WORK ORDER
All that is asked is a faithful reproduction of the entries.

Excerpts from a dataset:

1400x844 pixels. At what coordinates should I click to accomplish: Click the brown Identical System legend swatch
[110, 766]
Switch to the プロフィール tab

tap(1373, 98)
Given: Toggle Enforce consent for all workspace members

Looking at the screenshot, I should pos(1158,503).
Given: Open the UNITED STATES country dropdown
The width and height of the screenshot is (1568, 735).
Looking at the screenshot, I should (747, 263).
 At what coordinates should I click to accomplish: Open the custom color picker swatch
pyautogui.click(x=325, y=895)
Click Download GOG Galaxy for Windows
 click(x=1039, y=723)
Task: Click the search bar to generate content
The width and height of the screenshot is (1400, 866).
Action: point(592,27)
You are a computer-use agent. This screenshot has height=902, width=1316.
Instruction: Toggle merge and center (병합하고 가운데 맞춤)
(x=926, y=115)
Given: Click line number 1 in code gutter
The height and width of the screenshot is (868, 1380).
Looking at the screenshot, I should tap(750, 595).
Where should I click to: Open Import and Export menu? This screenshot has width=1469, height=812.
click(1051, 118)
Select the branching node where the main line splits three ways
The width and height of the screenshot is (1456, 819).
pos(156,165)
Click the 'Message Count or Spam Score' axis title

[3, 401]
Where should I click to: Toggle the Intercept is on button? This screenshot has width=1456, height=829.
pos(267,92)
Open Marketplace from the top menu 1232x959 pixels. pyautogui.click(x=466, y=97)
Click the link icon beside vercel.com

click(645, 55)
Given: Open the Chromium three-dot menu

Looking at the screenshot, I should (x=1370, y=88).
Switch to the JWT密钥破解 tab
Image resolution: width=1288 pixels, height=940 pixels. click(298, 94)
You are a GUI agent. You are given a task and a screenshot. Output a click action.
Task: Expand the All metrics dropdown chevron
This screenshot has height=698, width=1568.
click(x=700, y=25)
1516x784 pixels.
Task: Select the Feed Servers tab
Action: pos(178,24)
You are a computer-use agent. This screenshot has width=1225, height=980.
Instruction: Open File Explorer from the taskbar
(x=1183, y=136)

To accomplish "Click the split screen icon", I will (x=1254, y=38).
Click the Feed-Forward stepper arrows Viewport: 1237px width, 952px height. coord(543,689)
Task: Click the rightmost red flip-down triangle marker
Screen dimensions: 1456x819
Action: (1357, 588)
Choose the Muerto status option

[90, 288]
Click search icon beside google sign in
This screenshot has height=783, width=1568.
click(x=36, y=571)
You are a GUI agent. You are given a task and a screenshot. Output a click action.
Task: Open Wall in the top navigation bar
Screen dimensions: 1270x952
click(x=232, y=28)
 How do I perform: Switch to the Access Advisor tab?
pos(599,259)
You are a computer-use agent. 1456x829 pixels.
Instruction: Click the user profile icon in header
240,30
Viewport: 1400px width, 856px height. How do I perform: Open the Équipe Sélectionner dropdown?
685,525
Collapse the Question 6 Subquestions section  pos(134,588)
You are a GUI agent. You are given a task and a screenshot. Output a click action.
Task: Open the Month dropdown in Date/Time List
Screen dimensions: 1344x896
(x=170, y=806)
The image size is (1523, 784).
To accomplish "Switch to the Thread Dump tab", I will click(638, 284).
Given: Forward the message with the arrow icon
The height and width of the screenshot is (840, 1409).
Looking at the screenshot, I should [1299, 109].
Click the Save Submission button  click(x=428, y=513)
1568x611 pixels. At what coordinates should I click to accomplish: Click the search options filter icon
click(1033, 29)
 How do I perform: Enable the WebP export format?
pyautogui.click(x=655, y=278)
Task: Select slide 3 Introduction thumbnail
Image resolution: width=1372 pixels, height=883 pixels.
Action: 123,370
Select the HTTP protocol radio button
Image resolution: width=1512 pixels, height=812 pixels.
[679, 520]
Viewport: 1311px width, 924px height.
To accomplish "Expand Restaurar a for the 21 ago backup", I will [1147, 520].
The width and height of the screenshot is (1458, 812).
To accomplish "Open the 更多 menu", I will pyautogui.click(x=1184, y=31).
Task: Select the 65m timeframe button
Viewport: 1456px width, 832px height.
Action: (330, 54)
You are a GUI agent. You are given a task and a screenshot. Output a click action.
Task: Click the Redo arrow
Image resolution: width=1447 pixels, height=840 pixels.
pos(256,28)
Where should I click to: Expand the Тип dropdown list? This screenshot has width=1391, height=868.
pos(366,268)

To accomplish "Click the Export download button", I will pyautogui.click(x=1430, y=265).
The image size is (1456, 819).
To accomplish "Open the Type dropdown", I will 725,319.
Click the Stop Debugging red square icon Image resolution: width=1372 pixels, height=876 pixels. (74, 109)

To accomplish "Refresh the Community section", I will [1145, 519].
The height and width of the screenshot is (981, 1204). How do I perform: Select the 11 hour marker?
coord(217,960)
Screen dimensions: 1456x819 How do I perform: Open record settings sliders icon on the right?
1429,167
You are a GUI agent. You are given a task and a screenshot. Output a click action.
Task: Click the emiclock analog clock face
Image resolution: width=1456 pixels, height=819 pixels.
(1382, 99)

RESULT FOR THIS EXERCISE
1400x844 pixels. At what coordinates should I click to accomplish: Click the brown Identical System legend swatch
[110, 766]
Switch to the プロフィール tab

tap(1373, 98)
Given: Toggle Enforce consent for all workspace members

Looking at the screenshot, I should pos(1158,503).
Given: Open the UNITED STATES country dropdown
The width and height of the screenshot is (1568, 735).
Looking at the screenshot, I should (747, 263).
 At what coordinates should I click to accomplish: Open the custom color picker swatch
pyautogui.click(x=325, y=895)
Click Download GOG Galaxy for Windows
 click(x=1039, y=723)
Task: Click the search bar to generate content
The width and height of the screenshot is (1400, 866).
Action: point(592,27)
You are a computer-use agent. This screenshot has height=902, width=1316.
Instruction: Toggle merge and center (병합하고 가운데 맞춤)
(x=926, y=115)
Given: Click line number 1 in code gutter
The height and width of the screenshot is (868, 1380).
Looking at the screenshot, I should tap(750, 595).
Where should I click to: Open Import and Export menu? This screenshot has width=1469, height=812.
click(1051, 118)
Select the branching node where the main line splits three ways
The width and height of the screenshot is (1456, 819).
pos(156,165)
Click the 'Message Count or Spam Score' axis title

[3, 401]
Where should I click to: Toggle the Intercept is on button? This screenshot has width=1456, height=829.
pos(267,92)
Open Marketplace from the top menu 1232x959 pixels. pyautogui.click(x=466, y=97)
Click the link icon beside vercel.com

click(645, 55)
Given: Open the Chromium three-dot menu

Looking at the screenshot, I should (x=1370, y=88).
Switch to the JWT密钥破解 tab
Image resolution: width=1288 pixels, height=940 pixels. click(298, 94)
You are a GUI agent. You are given a task and a screenshot. Output a click action.
Task: Expand the All metrics dropdown chevron
This screenshot has height=698, width=1568.
click(x=700, y=25)
1516x784 pixels.
Task: Select the Feed Servers tab
Action: pos(178,24)
You are a computer-use agent. This screenshot has width=1225, height=980.
Instruction: Open File Explorer from the taskbar
(x=1183, y=136)

To accomplish "Click the split screen icon", I will (x=1254, y=38).
Click the Feed-Forward stepper arrows Viewport: 1237px width, 952px height. coord(543,689)
Task: Click the rightmost red flip-down triangle marker
Screen dimensions: 1456x819
Action: (1357, 588)
Choose the Muerto status option

[90, 288]
Click search icon beside google sign in
This screenshot has height=783, width=1568.
click(x=36, y=571)
You are a GUI agent. You are given a task and a screenshot. Output a click action.
Task: Open Wall in the top navigation bar
Screen dimensions: 1270x952
click(x=232, y=28)
 How do I perform: Switch to the Access Advisor tab?
pos(599,259)
You are a computer-use agent. 1456x829 pixels.
Instruction: Click the user profile icon in header
240,30
Viewport: 1400px width, 856px height. How do I perform: Open the Équipe Sélectionner dropdown?
685,525
Collapse the Question 6 Subquestions section  pos(134,588)
You are a GUI agent. You are given a task and a screenshot. Output a click action.
Task: Open the Month dropdown in Date/Time List
Screen dimensions: 1344x896
(x=170, y=806)
The image size is (1523, 784).
To accomplish "Switch to the Thread Dump tab", I will click(638, 284).
Given: Forward the message with the arrow icon
The height and width of the screenshot is (840, 1409).
Looking at the screenshot, I should [1299, 109].
Click the Save Submission button  click(x=428, y=513)
1568x611 pixels. At what coordinates should I click to accomplish: Click the search options filter icon
click(1033, 29)
 How do I perform: Enable the WebP export format?
pyautogui.click(x=655, y=278)
Task: Select slide 3 Introduction thumbnail
Image resolution: width=1372 pixels, height=883 pixels.
Action: 123,370
Select the HTTP protocol radio button
Image resolution: width=1512 pixels, height=812 pixels.
[679, 520]
Viewport: 1311px width, 924px height.
To accomplish "Expand Restaurar a for the 21 ago backup", I will [1147, 520].
The width and height of the screenshot is (1458, 812).
To accomplish "Open the 更多 menu", I will pyautogui.click(x=1184, y=31).
Task: Select the 65m timeframe button
Viewport: 1456px width, 832px height.
Action: (330, 54)
You are a GUI agent. You are given a task and a screenshot. Output a click action.
Task: Click the Redo arrow
Image resolution: width=1447 pixels, height=840 pixels.
pos(256,28)
Where should I click to: Expand the Тип dropdown list? This screenshot has width=1391, height=868.
pos(366,268)

To accomplish "Click the Export download button", I will pyautogui.click(x=1430, y=265).
The image size is (1456, 819).
To accomplish "Open the Type dropdown", I will 725,319.
Click the Stop Debugging red square icon Image resolution: width=1372 pixels, height=876 pixels. (74, 109)

To accomplish "Refresh the Community section", I will [1145, 519].
The height and width of the screenshot is (981, 1204). How do I perform: Select the 11 hour marker?
coord(217,960)
Screen dimensions: 1456x819 How do I perform: Open record settings sliders icon on the right?
1429,167
You are a GUI agent. You are given a task and a screenshot. Output a click action.
Task: Click the emiclock analog clock face
Image resolution: width=1456 pixels, height=819 pixels.
(1382, 99)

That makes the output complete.